◆ Data shown
============
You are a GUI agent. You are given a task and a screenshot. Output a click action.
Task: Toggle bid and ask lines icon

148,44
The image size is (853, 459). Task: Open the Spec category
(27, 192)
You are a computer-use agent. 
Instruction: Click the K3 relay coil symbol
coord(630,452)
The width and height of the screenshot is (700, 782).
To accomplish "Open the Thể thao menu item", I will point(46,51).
============
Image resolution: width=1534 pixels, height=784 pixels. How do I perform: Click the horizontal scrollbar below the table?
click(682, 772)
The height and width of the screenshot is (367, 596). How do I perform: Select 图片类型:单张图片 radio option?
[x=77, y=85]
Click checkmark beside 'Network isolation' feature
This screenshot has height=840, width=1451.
============
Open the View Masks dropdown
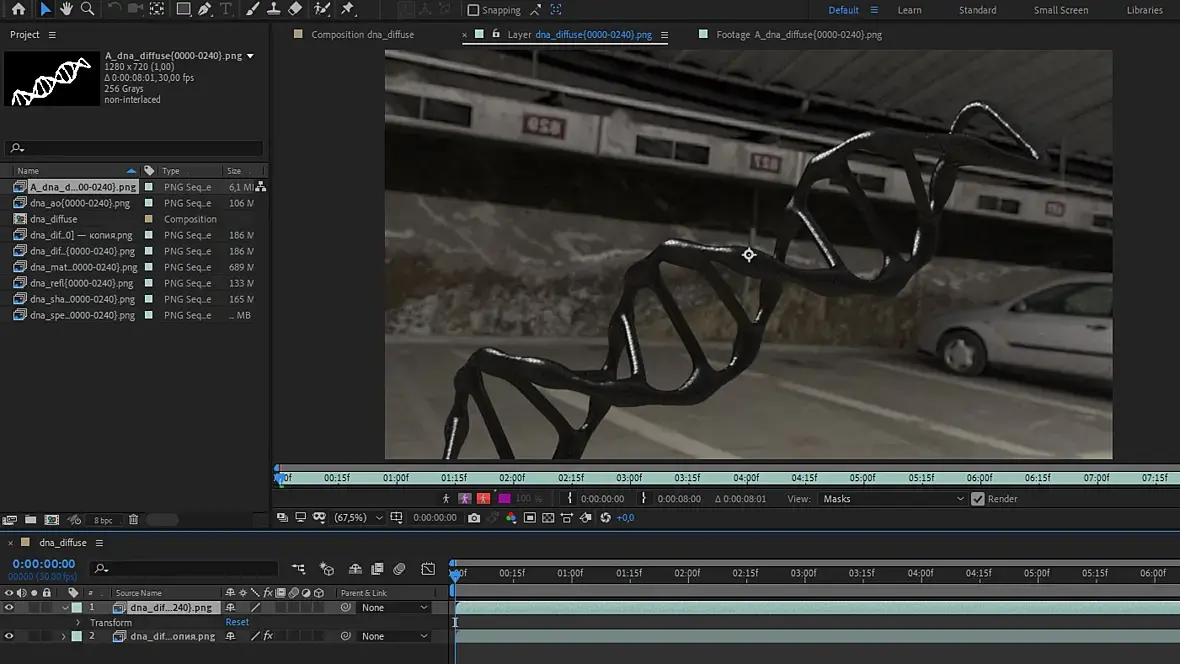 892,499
============
◆ What you should do
Turn the stretch from the line containing "The height and" through the line containing "This screenshot has height=840, width=1451." into a JSON list of strings, one string per line, leaving out any blank lines.

◆ Finished exercise
[
  "The height and width of the screenshot is (367, 596). How do I perform: Select 图片类型:单张图片 radio option?",
  "[x=77, y=85]",
  "Click checkmark beside 'Network isolation' feature",
  "This screenshot has height=840, width=1451."
]